Мелкая дробь ее кулачков (не остаток ли ее ломки) была старой моей голове куда лучше и куда более щадяща, чем любые справа-слева удары дюжих ребят. И даже чем один их прицельный кулак мне в ребра. Когда мы с Дашей проходили тем коридором , децимация (каждый десятый) еще не восторжествовала. Могли ударить каждого. Любого! ТВ пока что не снимало. Это при ТВ они будут бить кое-как...
Так что, в сущности, я должен был благодарить Дашу за ее ловкую, типично женскую придумку.

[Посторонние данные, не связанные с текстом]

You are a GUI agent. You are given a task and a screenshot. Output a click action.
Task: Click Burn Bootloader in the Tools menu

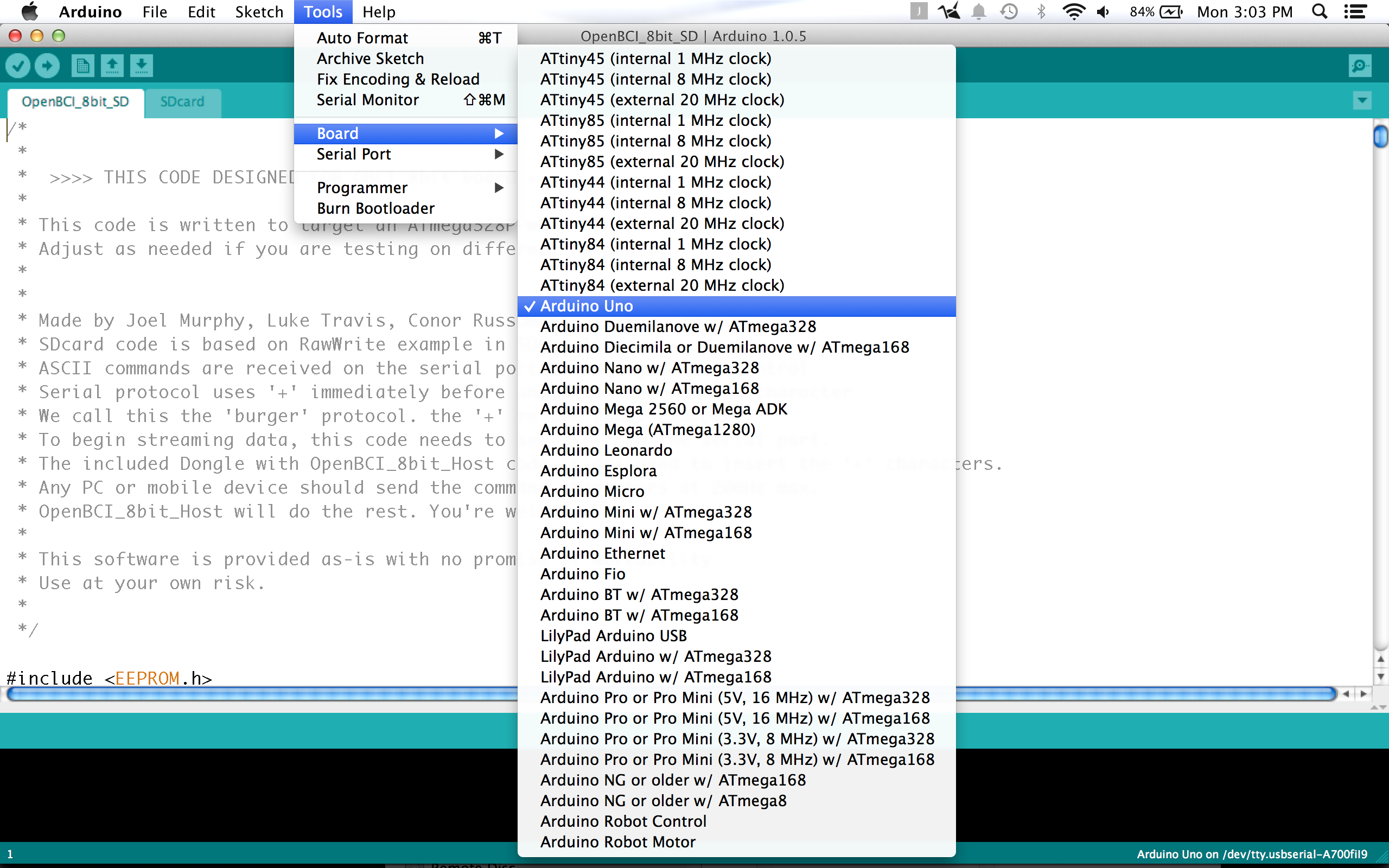tap(375, 208)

Ведь мы их на выходе обставили! Одурачили!.. Парни с кулаками и точно решили, что красотка кинулась спасать. Тряся белыми грудями и вся в слезах, кинулась в самую гущу разборки... В самую свару!.. Чтобы вызволить оттуда глупого политизированного папашку! Себя подвергла, а его вызволила! Во какая!
А Дашу, как она после призналась, прежде всего заботило то, что ее имя (в связи со звучным и знакомым именем ее настоящего отца) попадет в газеты — и будет политиканами сразу задействовано. Она отца берегла. Она за него болела!.. Однако она слишком уж торопливо говорила мне это. Признавалась как-то поспешно... Слишком дерганно... Слишком в глаза мне заглядывала... Да, да, ее отец! Такая фамилия! Даша испугалась. Газетчики бы тут же на выходе ее отследили. А то и менты! Эти хуже всего! Отвели бы кой-куда проверить... В связи с фамилией... На случай... Да просто из злой придирки проверить! (На алкоголь. На наркоту.) Отец повис бы на крючке...

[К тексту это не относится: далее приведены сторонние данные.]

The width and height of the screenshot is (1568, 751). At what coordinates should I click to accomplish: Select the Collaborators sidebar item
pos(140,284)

Обо мне она и думать не думала — просто подставила.
Я не был так уж озлен. Только досада... Я очень скоро оправдал Дашу. Что ей было делать — молодая! Красивая! Вся жизнь еще впереди!.. И в сущности, это было забавно. Старому козлу по шее!.. Не могла же она допустить, чтобы менты, а то и фээсбэшники по какой-то случайности к ней прицепились. (Проверили бы ее на наркотики. Куда-то бы повели одну.)
Да вот и Олежка, мой племянник, подсмеивался. Он любит меня. Но ведь веселый, молодой, и как тут не поерничать!
— Дядя. Это про вас. — И он протягивал стопку из трех-четырех газет.
Или одну газету, но уже развернутую на нужном для чтения месте. Где вовсю обсуждалась осада Белого дома. Разговоры о штурме... Разборка, но непременно с нравственной стороны... Прав ли был вояка Руцкой. Как здорово распорядился силой невояка Ельцин!.. Кто был «за». Кто «против»... Вся эта бодяга. Сведение счетов. Припоминание былых угроз...
Олежка приехал ко мне за город развеяться.
1 2 3 4 5 6 7 8 9
Подо мной был огромный город. Подо мной мчали ночные машины... Внизу были атакующие. Внизу были защитники. Все они... Безусловно, в том моем подлунном стоянии было торжество. Нагота — это открытость. Я был свободен от людей и от одежды. Я сам по себе. И я ничего не хотел. Разве что просто поиметь весь мир. Хотя бы один раз в жизни. Важная для всякого художника мысль. Да, да, поиметь. А иначе почему у меня встал?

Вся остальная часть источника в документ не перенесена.